This has been addressed many times over many years, both in theory and in practicality. Articles abound in both the ARRL and Jones handbooks, also in QST, Radio, and surplus modification magazines.
What it really boils down to is reliability under continuous service.
To handle hi-fi, aka 'broadcast' audio, the response and distortion specs come into play and are the most important aspect.
To actually get a transformer to pass everything from 50Hz to 15KHz at power is no mean trick. The only way to do it is to use high permeability iron, generous copper, and intelligent winding techniques. Circuit designs also are set up for maximum performance and impedances are specified to the Ohm.

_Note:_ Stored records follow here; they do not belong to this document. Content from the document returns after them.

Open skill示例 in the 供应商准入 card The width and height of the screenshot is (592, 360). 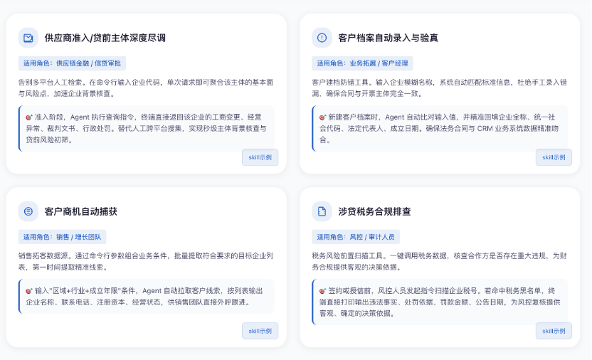(260, 157)
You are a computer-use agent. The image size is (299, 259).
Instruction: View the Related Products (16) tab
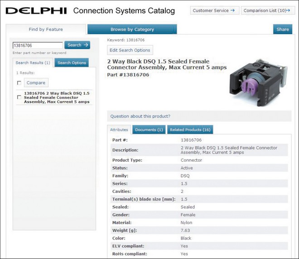click(190, 130)
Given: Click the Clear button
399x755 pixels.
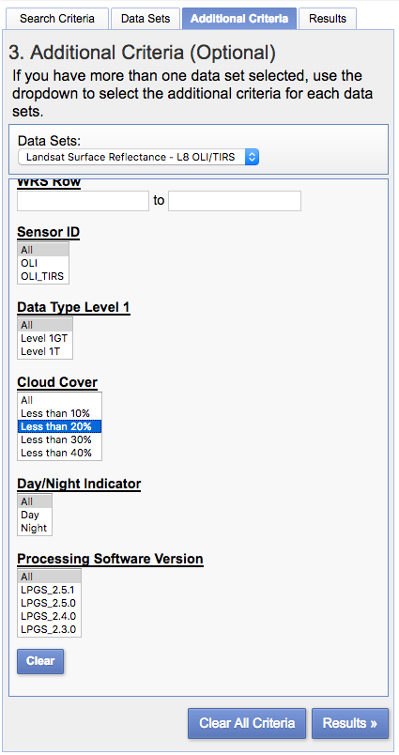Looking at the screenshot, I should [40, 661].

Here you have more size, weight, and expense.
For communications grade performance, the target is limited response (say 300Hz to 3500Hz) and package size. This assumes intermittent voice duty, DC in the secondary, and generally matched impedances.

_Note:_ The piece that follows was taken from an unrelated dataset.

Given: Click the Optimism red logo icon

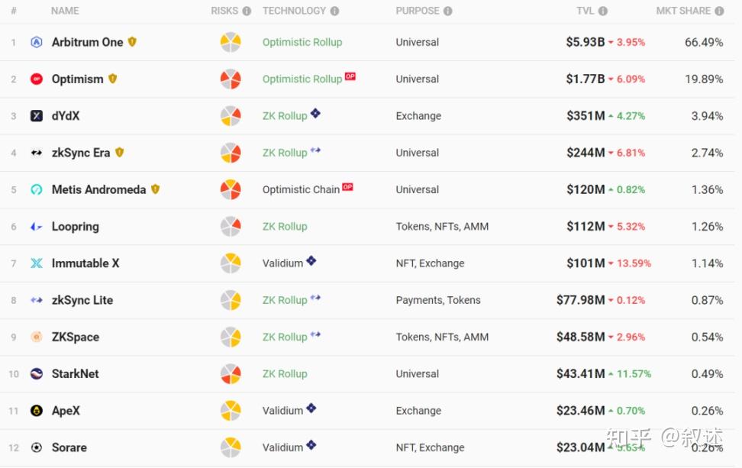Looking at the screenshot, I should [37, 79].
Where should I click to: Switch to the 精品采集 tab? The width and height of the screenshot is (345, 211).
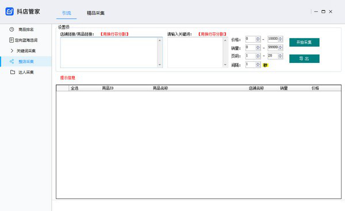pyautogui.click(x=95, y=13)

To wit, look at the modulation iron from an ART-13. Very small, easily held in one hand, but legendary in the ability to handle a lot more power than designed for due to limited frequency response and winding technique.
Another example is a lot of the "poly-pedance" types with multiple tapped windings. They can be made to work in many circuits, and the power handling ability is directly proportional to the audio bandwidth running thru it.
I have seen transformers factory rated at 175 Watts doing a fine job in ham transmitters of 1kW input with a narrowband audio channel and properly set spark gaps added.
Unfortunately, the days of ordering a transformer for a few dollars and 'guinea-pigging' it in a rig just to see where it will yield is over.
Research as to what worked OK in the past would be a good idea, and patient looking for a good vintage part is still viable.
Bottom line: You can mod between 50 and 80% overload if just using restricted voice bandwidth.
73DG